Career profile by Jock Williams

The range of experience and the level of qualifications presented by job applicants are wide and varying. On the low side, as a Transport Canada inspector I once did a checkride on a 300-hour private pilot who had just finished Westwind initial training at a well-known American simulator training facility. Admittedly, he had already written his commercial exams and had a single-engine instrument rating, but this pilot had mainly worked for the company paying for his training faithfully for over three years as a line boy, and had demonstrated his conscientiousness to their satisfaction. He was an unusually lucky young man. His company was betting on him big-time. He achieved good results on the simulator portion of his ride, and flew the real aircraft well enough on the actual airborne portion of the check. He had only to write the IATRA exam successfully in order to qualify himself for employment (as a copilot only of course) on a multi-crew aircraft.

Here was a pilot with a future ahead of him! He had successfully jumped about 10 steps ahead of many of his confrères who would have to build time instructing on Cessna 152s flying around the patch while he jetted about the countryside in his spiffy Westwind.

But maybe short-circuiting the more normal progression isn’t such a great idea. This young chap really didn’t have much to fall back on if by chance the guy in his left seat became incapacitated at a crucial moment. We have always chuckled at the “heartbeat in the right seat” theory apparently espoused by our American neighbours who do not necessarily demand that copilots even possess a type rating. In fact, companies often withhold such a rating in an attempt to ensure loyalty. Remember that time spent as a copilot only counts 50% toward the hours required for your ATPL. Instructor or light charter captain time (or para-dropping or glider towing) count 100%. Also remember that if all you’re allowed to do in the copilot seat is change radio frequencies and raise and lower the gear, it isn’t much of a learning experience. For those pilots who are really part of the crew, the experience is invaluable.

To be honest, I didn’t keep up with the progress of this young man, and have no idea what became of him. The company went out of business. By now he could be copilot of an Airbus–or flipping burgers. Such is the nature of civil aviation in Canada.

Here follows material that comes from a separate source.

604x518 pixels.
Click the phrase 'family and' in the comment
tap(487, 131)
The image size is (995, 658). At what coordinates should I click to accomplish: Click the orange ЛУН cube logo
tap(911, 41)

Most pilots entering the field have well over 1,000 hours, have at least passed their IATRA, and have gained their initial experience either through instructing or light charter operation. Both are excellent knowledge builders in their own way.

Instructing, although potentially repetitive, definitely hones airmanship although stick and rudder skills should, in the best of cases, be accrued by the student rather than the instructor. The major benefit is in the development of pilot-in-command time and in the fact that teaching usually leads to learning in better depth yourself.

Light charter work and bush flying both deliver stick and rudder skill, airmanship and breadth of experience, although such employment sometimes nurtures an inappropriate willingness to cut corners and skirt the edges of regulations.

There is good and bad in both approaches. It has always been said that the cream rises to the top. So, a good instructor or a good light charter person is a great candidate for hiring. But … need I say more? It does bring up a good point though. Throughout any career, pilots may be called upon by employers to undertake actions that can compromise safety. This may mean flying in conditions of lower ceiling and visibility than you’d like, putting up with aircraft unserviceabilities which are a little scary–you name it! Don’t. Resist the temptation by saying to yourself, “Is this trip/job worth dying for?” If the answer is “No”–and I suspect it always is–then don’t get sucked in. If the hour you’re building turns out to be your last, it’s not worth it!

Of course, there are other sources of “the flyers”–ex-air force pilots, guys who have dropped out of scheduled airlines or the major charter operations, former Transport Canada inspectors and pilots who have just naturally gravitated to corporate/charter because of its appeals.